● **TASK DETAILS**
Carry the study on capital adequacy and profitability of Nigerian commercial banks forward from its final sentence, keeping its tone and structure.

● **DOCUMENT PASSAGE**
— start —

To what extent do banks’ total assets translate to net earnings or returns?
What is the degree of relationship between Quality of bank’s Earnings and the Adequacy of bank Capitals?
What optimum earnings would Nigerian Commercial banks target while maintaining a well capitalized position?
1.5 Scope and Limitations of the Study
This study is intended to cover evaluation of capital adequacy of three commercial banks in Nigeria and its impact on profitability of those banks for the periods counting from 2003 to 2007. The banks selected are limited to Union Bank of Nigeria Plc, the First Bank of Nigerian Plc, and the Oceanic Bank International Plc. The evaluation is restricted to the requirements of Basel I International Capital Agreement. Basel II new capital accord would be mentioned in passing but not evaluated in this study due to want time. However, this research is not intended to measure capital adequacy of micro finance banks and other non-banks financial institutions other than commercial banks in Nigeria.
1.6 Significance of the Study
This study through its findings and recommendations will be significant in the following ways.
It will provide banks’ managers with procedures for determining the best mix of capital components to maintain a well capitalized status and optimum profitability.
It will provide banks’ stakeholders (depositors, investors, bank staff and legislators) information in following safety and soundness trend of the Nigerian Commercial banks.
It will serve as a useful reference material for lecturers and financial analysts in future assessment of cases of soundness and level of capital adequacy of banks.
It will also bring to bare to bank stakeholders the practical evaluation statistics (models) to assessing capital adequacy of banks in addition to sufficient earnings
It will be useful to the bank regulatory and supervisory
agencies such as the Central Bank of Nigeria (CBN) and the Nigerian Deposit Insurance Corporation (NDIC) in fulfilling their collective mission of maintaining stability and public confidence in the Nigeria banking sector.
And lastly, it will assist bank management to appropriately
focus attention on the bank performance area(s) exhibiting adverse or weak trends.
1.7 Profile of Selected Nigerian Commercial Banks
Among the existing 24 re-capitalized commercial banks, three of which are selected for review in this study. This sample selection is judgmental and the selected banks include the Union Bank of Nigeria Plc, the First Bank of Nigeria Plc, and the Oceanic Bank International Plc.
1.7.1 Union Bank of Nigeria Plc
Union Bank of Nigeria Plc was established in 1917 as a Colonial Bank with its first branch in Lagos. In 1925, Barclays Bank Dominion Colonial and Overseas was formed to take over the activities of the Bank. In 1965, the Bank was legally incorporated in Nigeria as a wholly owned subsidiary of Barclays Bank International Limited and renamed Barclays Bank of Nigeria Limited. The ownership structure of the bank remained unchanged until
1971 when 8.33% of the Bank’s shares were offered to Nigerians. In the same year, the Bank was listed on the Nigerian Stock Exchange. As a result of the Nigerian Enterprise Promotion Decree of 1972, the Federal Government of Nigeria acquired 51.67% of the Bank’s shares, which left Barclays Bank Plc, London with only 40%. A landmark event in the Bank’s history occurred in 1979 when Barclays Bank sold 50% of its shareholding in the Bank to Nigerians. This resulted in the change of the Bank’s name from Barclays Bank of Nigeria Limited to Union Bank of Nigeria Limited to reflect its new image and ownership structure. The remaining share holding of Barclays Bank was disposed off in 1989. Today, Union Bank is the first publicly quoted banking institution that is 100% owned and wholly managed by Nigerians .

— end —

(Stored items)
— start —

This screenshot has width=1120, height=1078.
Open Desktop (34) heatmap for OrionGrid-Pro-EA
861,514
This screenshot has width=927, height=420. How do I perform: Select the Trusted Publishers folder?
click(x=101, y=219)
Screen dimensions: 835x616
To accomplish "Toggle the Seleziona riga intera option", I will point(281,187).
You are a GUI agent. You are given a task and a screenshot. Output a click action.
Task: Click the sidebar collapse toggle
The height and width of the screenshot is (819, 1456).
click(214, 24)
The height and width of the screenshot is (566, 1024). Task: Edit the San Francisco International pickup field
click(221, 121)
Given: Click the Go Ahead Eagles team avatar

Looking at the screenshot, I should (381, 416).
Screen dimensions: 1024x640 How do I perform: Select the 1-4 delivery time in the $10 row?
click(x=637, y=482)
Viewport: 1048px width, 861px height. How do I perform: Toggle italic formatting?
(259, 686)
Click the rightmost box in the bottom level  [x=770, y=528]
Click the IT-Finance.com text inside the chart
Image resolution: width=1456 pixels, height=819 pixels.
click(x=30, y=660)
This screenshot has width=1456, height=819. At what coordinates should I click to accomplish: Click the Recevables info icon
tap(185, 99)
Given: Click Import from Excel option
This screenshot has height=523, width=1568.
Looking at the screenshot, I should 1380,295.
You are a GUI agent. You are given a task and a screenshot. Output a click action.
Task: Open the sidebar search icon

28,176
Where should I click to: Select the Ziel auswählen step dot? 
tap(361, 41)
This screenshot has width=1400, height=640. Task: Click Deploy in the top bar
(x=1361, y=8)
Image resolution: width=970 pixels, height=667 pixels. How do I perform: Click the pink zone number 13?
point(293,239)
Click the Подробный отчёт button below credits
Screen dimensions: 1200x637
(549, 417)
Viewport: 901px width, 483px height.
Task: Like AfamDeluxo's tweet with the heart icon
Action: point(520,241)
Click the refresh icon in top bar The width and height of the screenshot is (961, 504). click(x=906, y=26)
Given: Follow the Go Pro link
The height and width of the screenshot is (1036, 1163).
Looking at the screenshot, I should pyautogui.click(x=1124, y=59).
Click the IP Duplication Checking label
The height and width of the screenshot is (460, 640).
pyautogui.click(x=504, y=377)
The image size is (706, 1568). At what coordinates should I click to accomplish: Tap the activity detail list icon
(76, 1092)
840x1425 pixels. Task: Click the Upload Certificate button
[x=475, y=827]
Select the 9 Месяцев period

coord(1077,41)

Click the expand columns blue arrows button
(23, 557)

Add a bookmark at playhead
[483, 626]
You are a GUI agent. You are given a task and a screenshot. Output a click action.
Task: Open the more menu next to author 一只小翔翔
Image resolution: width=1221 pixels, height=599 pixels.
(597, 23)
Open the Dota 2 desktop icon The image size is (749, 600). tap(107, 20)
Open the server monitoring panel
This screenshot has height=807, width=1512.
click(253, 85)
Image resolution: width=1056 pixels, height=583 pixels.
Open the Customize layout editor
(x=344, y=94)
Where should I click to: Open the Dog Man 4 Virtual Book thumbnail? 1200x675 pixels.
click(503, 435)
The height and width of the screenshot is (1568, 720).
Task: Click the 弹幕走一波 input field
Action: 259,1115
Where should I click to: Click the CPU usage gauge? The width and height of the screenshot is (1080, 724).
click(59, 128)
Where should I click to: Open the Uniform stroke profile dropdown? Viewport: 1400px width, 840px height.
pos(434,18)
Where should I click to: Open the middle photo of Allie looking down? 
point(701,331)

— end —

● **ANSWER TO THE TASK**
1.7.2 First Bank of Nigeria Plc
The Bank was incorporated as a limited company on March 31, 1984 as Bank of British West Africa Limited with Head Office in Liver Pool, UK. In 1969, the Bank was incorporated locally as the Standard Bank of Nigeria Limited in Line with the Companies Decree of 1968. The Bank was converted to Public Company in 1970 and got listed on the Nigerian Stock Exchange (NSE) in March 1972. Changes in the name of the Bank occurred in 1979 and 1991, to First Bank of Nigeria Plc, respectively.
The Bank engages in the business of Universal Banking. That is, it carries on the business of commercial banking, registrar, trusteeship and capital market (First Bank of Nigeria Plc, 2004, 2006, 2007).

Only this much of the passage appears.